Problem to solve: Reproduce the items verbatim, starting with the line that contains "Website Accessibility Statement (849, 815)" and continuing through the line that contains "Library [menuitem] (806, 319)". Include both of those lines and nothing else.

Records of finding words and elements
• • •

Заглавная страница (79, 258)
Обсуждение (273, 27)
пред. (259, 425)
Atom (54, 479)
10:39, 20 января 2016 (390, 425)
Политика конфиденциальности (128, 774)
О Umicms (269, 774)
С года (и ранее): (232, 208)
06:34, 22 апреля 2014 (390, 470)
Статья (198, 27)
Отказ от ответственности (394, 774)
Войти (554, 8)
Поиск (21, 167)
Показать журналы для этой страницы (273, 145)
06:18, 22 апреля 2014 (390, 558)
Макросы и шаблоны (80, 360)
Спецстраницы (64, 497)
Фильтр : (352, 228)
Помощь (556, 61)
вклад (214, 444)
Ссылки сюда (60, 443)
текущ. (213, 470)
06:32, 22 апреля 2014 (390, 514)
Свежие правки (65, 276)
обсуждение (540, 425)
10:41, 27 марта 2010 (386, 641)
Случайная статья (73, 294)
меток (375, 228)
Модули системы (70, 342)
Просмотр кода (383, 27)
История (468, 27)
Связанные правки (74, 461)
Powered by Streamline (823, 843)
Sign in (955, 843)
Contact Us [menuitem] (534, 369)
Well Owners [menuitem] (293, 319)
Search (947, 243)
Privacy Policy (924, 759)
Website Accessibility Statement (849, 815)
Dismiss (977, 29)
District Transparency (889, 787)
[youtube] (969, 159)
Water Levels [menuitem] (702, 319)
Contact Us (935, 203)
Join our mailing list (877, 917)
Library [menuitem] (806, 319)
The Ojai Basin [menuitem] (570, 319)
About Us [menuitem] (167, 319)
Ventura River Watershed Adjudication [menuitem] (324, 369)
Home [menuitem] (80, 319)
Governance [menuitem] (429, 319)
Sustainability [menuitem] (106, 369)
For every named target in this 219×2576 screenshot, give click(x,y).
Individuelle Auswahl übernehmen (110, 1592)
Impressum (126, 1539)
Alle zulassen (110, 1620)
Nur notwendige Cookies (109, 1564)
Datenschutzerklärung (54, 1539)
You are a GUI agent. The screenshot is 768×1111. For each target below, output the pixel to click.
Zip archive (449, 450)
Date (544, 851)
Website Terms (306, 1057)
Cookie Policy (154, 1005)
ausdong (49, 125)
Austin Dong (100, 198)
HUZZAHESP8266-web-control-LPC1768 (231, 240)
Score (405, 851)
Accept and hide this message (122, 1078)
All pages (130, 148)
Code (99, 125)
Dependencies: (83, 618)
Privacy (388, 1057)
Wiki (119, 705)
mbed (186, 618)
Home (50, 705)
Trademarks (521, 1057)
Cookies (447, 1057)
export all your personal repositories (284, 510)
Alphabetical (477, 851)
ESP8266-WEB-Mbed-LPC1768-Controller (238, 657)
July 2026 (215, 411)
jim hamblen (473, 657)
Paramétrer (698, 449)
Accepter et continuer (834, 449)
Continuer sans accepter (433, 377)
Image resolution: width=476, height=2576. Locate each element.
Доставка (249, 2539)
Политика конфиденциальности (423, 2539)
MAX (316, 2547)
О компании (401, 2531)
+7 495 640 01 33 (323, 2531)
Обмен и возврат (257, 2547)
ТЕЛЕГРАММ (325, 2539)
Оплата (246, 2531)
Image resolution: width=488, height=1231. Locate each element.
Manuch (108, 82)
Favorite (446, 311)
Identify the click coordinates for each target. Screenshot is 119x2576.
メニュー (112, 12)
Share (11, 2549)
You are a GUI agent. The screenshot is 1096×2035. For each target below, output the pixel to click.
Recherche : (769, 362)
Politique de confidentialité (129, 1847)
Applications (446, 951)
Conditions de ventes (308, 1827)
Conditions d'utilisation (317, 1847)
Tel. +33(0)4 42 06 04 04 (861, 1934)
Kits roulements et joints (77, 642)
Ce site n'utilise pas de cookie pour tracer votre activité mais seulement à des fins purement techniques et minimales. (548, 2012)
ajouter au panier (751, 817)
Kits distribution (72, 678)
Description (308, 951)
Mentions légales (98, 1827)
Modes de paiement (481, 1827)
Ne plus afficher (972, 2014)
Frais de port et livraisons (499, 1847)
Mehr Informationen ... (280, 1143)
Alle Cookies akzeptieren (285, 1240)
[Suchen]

• • •

Task result:
Website Accessibility Statement (849, 815)
Dismiss (977, 29)
District Transparency (889, 787)
[youtube] (969, 159)
Water Levels [menuitem] (702, 319)
Contact Us (935, 203)
Join our mailing list (877, 917)
Library [menuitem] (806, 319)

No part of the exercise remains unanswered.